It is a essential part of this embodiment that the particle density for each MBR vary with the approximate relative weight of the body region supported by the MBR. For example, suppose that the mid-body region 8 was found to support 10 percent of the body weight, and that the shoulder region 6 was found to support 30 percent of the body weight, based on a standard androgynous person. Then the particle density of the shoulder MBR should be about three times that of the mid-body MBR.

Because of the boundary between MBRs, the density of each MBR will not change with time, but will remain immutable, even after repeated fillings and evacuations of the mattress.

Because the particle density of each MBR will remain constant, and will be more or less proportional to the weight supported by that MBR, the victim will be supported in a more or less horizontal position on the mattress, receiving the needed extra support for the heavier part of the body.

When the victim is set in place on the mattress and arranged in the position as shown in FIG. 1, more or less, the gas which fills the mattress is evacuated by means of a valve 24. This valve may also be used to re-fill the mattress with gas when appropriate, since the mattress should be full prior to placing the victim on it.

The vacuum mattress rests on baseboard 28. This baseboard is made of a lightweight metal, plywood, or plastic. Its height and width must accommodate a wide range of human frames, and the preferred embodiment is approximately 76 inches by 24 inches. The baseboard contains a number of handholes 26, which also serve to as anchor points for the optional restraining straps 30.

A second embodiment may be understood with reference to FIGS. 4-6. This second embodiment contains all the elements of the first embodiment, but in addition comprises a top cover 36 which is slideably mounted in slides 40 which are attached to the upper edges of the side supports 32, which maintain the top cover above the mattress, as seen in FIGS. 5 and 6. The side supports in turn are formed into lands 38, which lend sufficient strength to the structure to support the top slide even when a person of several hundred pounds of weight is lying upon the cover. However, the space between the lands allows the rescuers access to the hand holes.

In operation the victim is carefully placed on the top cover. One of the rescuers then restrains the victim at one end, typically by the ankles, while another rescuer slides the top cover off at the opposite end. As the top cover is removed, the victim descends onto the mattress, thus minimizing additional trauma to the victim arranging him on the mattress which is then evacuated to firmly support the victim for transportation to an aid facility.

Obviously many modifications and variations of the present invention are possible in light of the above teachings. It is therefore to be understood that within the scope of the appended claims the invention may be practiced otherwise than as specifically described.

Claims

1. An emergency spinal immobilization and extrication device comprising:

a gasproof flexible container, further comprising a plurality of flexible sub-containers in the shape of a human body, each sub-container filled with a plurality of deformable and resilient particles each sub-container containing perforations sufficiently small that the gas but not the particles, may travel freely from any sub-container to another, wherein the densities of particles in the sub-containers are approximately proportional to the weight of that portion of the human body resting upon the sub-container;

means attached to the container, for inflating and deflating the container with a gas;

a rigid baseplate beneath the container supporting the container, said baseplate containing hand-holes for lifting the device,

side pieces attached to the base plate, and

a top cover slideably mounted to the side pieces, enclosing the container therein, so that a trauma victim may be first placed on the inflated container by rescuers, and then the container deflated, thereby causing the victim to be securely supported by the particles as they cling together in the absence of the gas, and allowing the victim to be lifted and transported by the rescuers without causing additional trauma.

**Complete the following:**
- a) In one to three sentences, explain why the device description says the victim will be supported in a more or less horizontal position on the mattress.
- b) Transcribe everything in the device description from "Because of the" down to "of the mattress.".

**Exercise data:**
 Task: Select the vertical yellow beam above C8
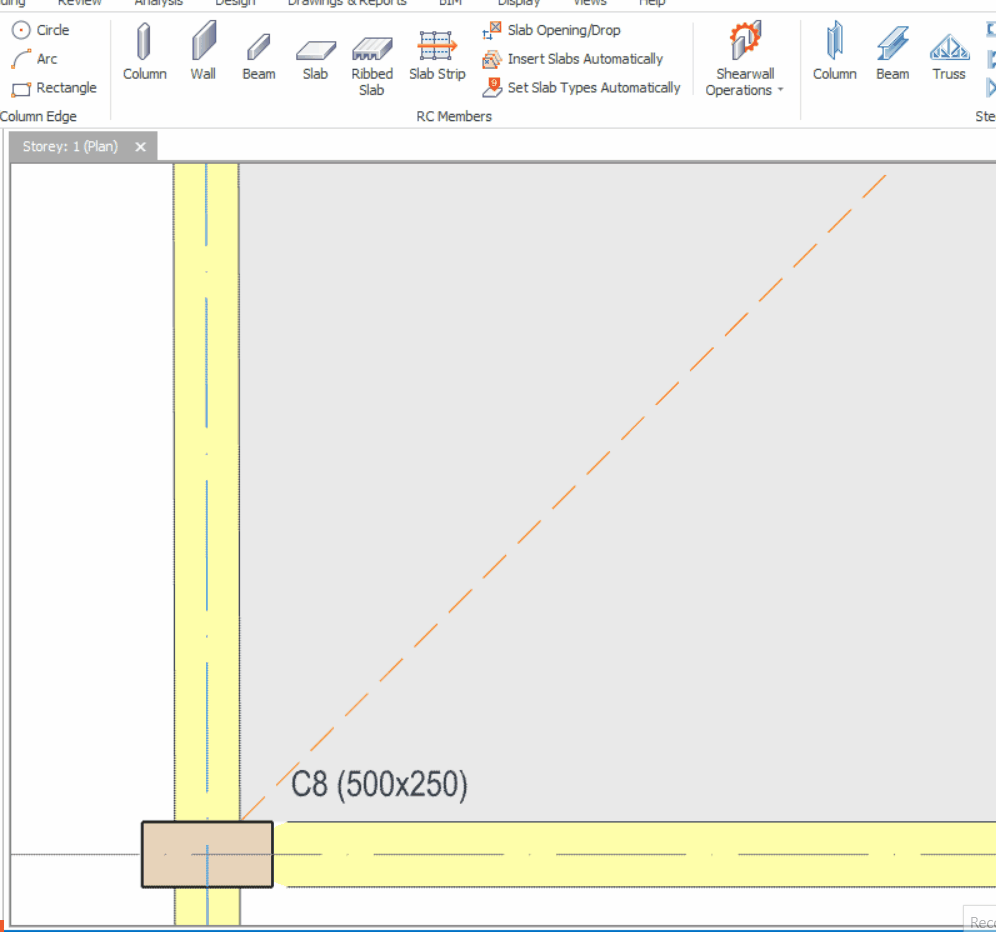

* * *

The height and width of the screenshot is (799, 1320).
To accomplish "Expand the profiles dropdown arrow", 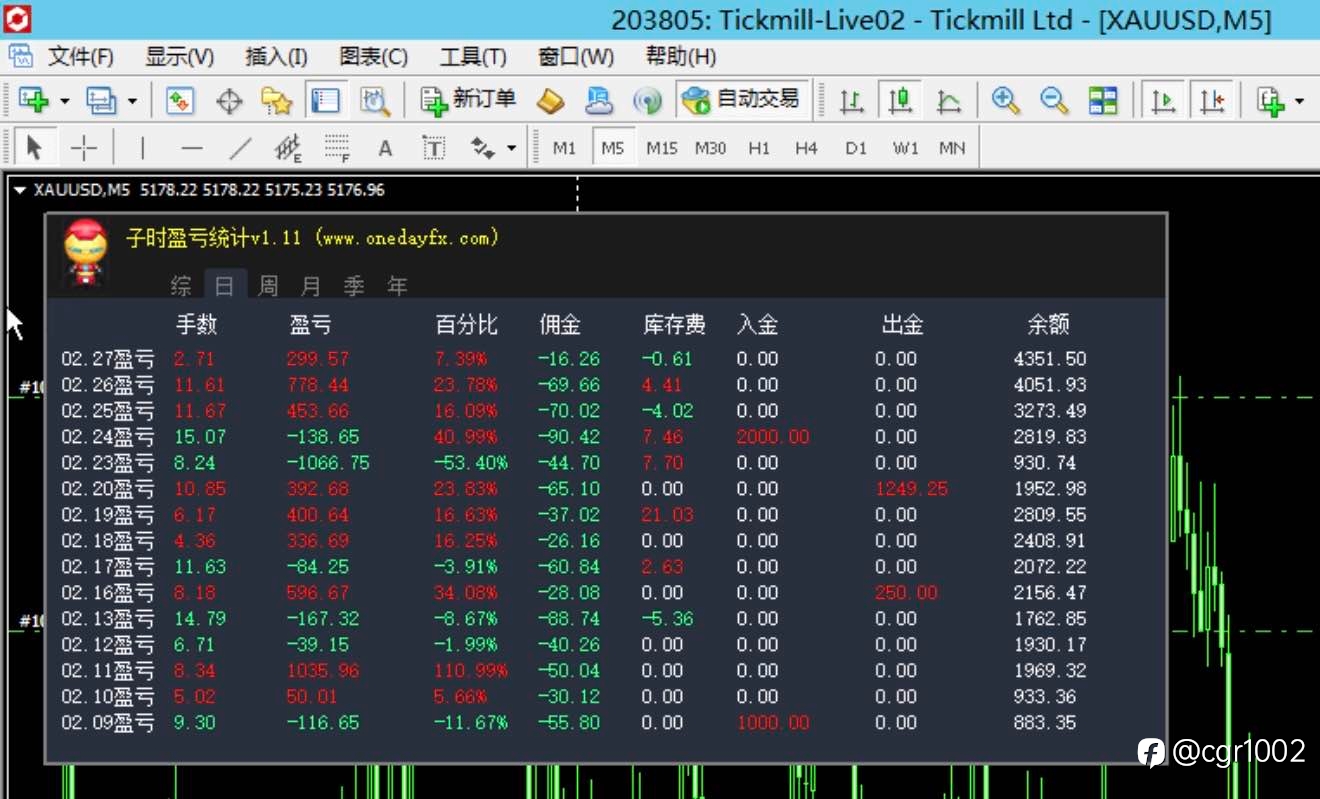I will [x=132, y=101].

...

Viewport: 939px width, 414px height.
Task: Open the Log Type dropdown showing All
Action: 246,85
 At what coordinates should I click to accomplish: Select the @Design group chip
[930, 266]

**Solutions to the exercise:**
- a) The particle density of each MBR stays constant and is roughly proportional to the weight that MBR supports. The heavier parts of the body therefore get the extra support they need, which keeps the victim more or less horizontal.

- b)
Because of the boundary between MBRs, the density of each MBR will not change with time, but will remain immutable, even after repeated fillings and evacuations of the mattress.